Your answer should be every line of the records that contains the word "computer", copied as it stands.
___ Data supplied
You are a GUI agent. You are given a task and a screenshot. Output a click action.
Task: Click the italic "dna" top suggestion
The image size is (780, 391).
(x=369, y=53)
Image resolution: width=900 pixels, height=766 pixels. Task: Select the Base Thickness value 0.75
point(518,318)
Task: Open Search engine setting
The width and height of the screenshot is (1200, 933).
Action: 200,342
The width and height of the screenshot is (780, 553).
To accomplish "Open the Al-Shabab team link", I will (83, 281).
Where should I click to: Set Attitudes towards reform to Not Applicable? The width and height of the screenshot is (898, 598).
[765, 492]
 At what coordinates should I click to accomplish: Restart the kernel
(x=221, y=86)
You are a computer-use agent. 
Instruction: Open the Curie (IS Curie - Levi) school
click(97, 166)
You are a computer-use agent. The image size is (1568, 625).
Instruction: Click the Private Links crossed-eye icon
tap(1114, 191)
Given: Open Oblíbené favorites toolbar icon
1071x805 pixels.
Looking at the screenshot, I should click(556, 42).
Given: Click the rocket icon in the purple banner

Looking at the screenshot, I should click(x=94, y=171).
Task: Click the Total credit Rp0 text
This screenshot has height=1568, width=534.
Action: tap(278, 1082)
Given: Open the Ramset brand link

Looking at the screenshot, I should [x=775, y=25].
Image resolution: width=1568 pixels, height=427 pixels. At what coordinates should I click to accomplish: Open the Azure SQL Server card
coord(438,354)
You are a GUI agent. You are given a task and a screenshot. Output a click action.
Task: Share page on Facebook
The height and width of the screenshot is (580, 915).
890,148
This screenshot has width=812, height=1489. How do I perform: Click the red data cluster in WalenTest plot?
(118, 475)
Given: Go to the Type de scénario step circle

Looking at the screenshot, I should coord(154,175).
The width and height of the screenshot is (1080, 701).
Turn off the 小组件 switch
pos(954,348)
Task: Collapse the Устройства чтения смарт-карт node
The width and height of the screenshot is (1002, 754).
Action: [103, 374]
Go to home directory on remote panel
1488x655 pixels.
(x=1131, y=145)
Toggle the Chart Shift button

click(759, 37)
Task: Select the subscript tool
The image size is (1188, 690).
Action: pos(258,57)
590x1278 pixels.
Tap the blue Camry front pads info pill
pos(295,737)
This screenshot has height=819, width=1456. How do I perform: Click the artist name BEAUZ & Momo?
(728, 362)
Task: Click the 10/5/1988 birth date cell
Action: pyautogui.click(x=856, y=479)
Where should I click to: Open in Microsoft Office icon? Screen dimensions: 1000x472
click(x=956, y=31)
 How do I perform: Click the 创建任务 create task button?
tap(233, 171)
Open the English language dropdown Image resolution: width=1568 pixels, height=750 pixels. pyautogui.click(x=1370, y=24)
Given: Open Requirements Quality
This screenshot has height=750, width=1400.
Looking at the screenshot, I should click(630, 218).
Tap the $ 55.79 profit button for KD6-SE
______
■ Result of this exercise
You are a computer-use agent. 
You are a computer-use agent. The image size is (1568, 625).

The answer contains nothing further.